[Passage to read]
— start —

Still Life, 1958, by Louise Henderson (1902-1994). Photo: Hocken Pictorial Collections Uare Taoka O Hakena, 83/37. Reproduced courtesy of the Dame Louise Henderson Trust.
Dame Louise Henderson was born in Paris at the beginning of La Belle Epoch (The Golden Age) at the turn of the 20th-century.

At this time, Paris was the global centre of the arts and home to Stravinsky, Debussy, Proust, Matisse, Picasso and Rodin. The latter employed Henderson’s father, and her grandfather was also a painter and worked for the Ministry of Culture in the 19th century.

In 1925, she married a Kiwi and left Paris for a new life in Christchurch. In keeping with her lineage, she enrolled at art school in Canterbury. There she studied the European modernists, such as Cezanne, but in the unique landscape of the South Island. Alongside Rita Angus and Olivia Spencer-Bower, Henderson became a central figure within the Canterbury Group. She travelled with Angus by train to paint Cass alongside her in 1936.

After a while, Henderson became interested in Cubism and in the 1950s she attended art school in Auckland and Paris, where she painted at Cubist icon Jean Metzinger’s atelier. While she began to apply Cubist strategies to her still-life paintings, she never fully departed from the flat, decorative, naturalistic style of the Canterbury School. This is evident in Still Life (1958), a painting bequeathed to the Hocken Pictorial Collection in 1973 by Charles Brasch.

In this painting, sophisticated yet subtle colours guide the eye across a flat, animated surface. For Cubists, acknowledging the flatness of the picture-plane was crucial but so too was giving all objects in the image an equal level of importance. Here, a tiny cigarette is painted with as much priority as a large door. Though where the magic lies in this painting isn’t just the delightful influence of Cubism, it is in Henderson’s use of black to create the perfect amount of negative space to frame the still life.

— end —

[What is asked]
**a.** Summarize the piece on Louise Henderson in two sentences.
**b.** Pick up the piece on Louise Henderson after its final sentence and keep writing.
You won't need the material that comes after this text.

[Raw data]

— start —

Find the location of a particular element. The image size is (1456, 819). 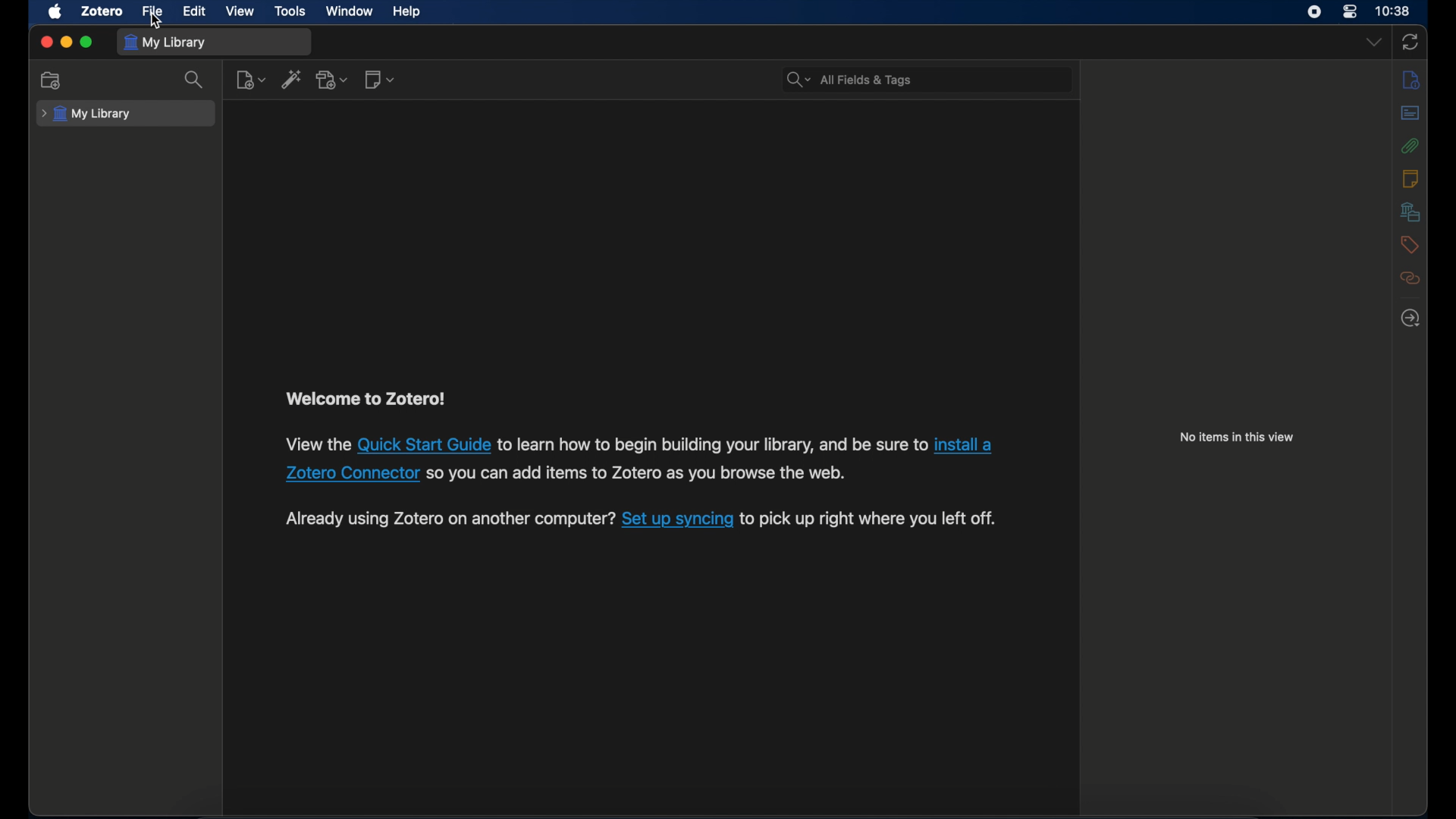

so you can add items to Zotero as you browse the web is located at coordinates (646, 475).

— end —

[Final results]
**a.** Born in Paris around the turn of the 20th century, Louise Henderson married a New Zealander in 1925, moved to Christchurch, studied art in Canterbury and became a central figure in the Canterbury Group alongside Rita Angus and Olivia Spencer-Bower. In the 1950s she turned to Cubism and studied in Auckland and Paris, and her 1958 painting Still Life blends Cubist ideas with the flat, decorative style of the Canterbury School, using black to frame the objects with negative space.

**b.**
Henderson’s "cubist years" were a critical yet brief moment in her long career, beginning with a solo exhibition of 41 paintings at Auckland City Art Gallery in November of 1953, upon her return from Europe. Her work was received with considerable interest, this moment becoming a turning point in the story of New Zealand art. It was a time when Modernism was settling into the psyche of the New Zealand artist. The likes of Colin McCahon and Milan Mrkusich were also pioneering new approaches to painting, as well as female artists such as Bessie Christie, Evelyn Page, Juliet Peter and Lois White. One critic of Henderson’s exhibition even wrote: "The country is growing up when a serious and significant painter, working in the cubist idiom, can exhibit this way and not be a voice in the wilderness.” Perhaps the 1950s could be considered New Zealand art’s own Golden Age.

As dramatically as she adopted Cubism, she left it behind, moving into a period of painterly abstraction in the 1960s, which saw her continue to explore even more complex territory. Arguably, this moment in her long career has always remained in play, as artists have long used Cubism as a springboard to their own style.

Dame Louise Henderson is remembered for, as curator Christina Barton once said, "her ability to transplant the urbane values of European culture to the raw soil of New Zealand". But while she was often seen as leading the rebellion against conservative provincialism, it must be asked, where would she have been without it?

See it 

Dame Louise Henderson’s Still Life can be viewed at the Hocken weekdays from 1pm-4pm in the Pictorial Collections reading room on level 1; during Hocken free tours on Wednesdays at 11am and 2pm; or during "What’s in Store? Art!", the Hocken’s "first Saturday of the month" art tours, 11am-noon.

Chloe Geoghegan is Curator – Art, Hocken Collections.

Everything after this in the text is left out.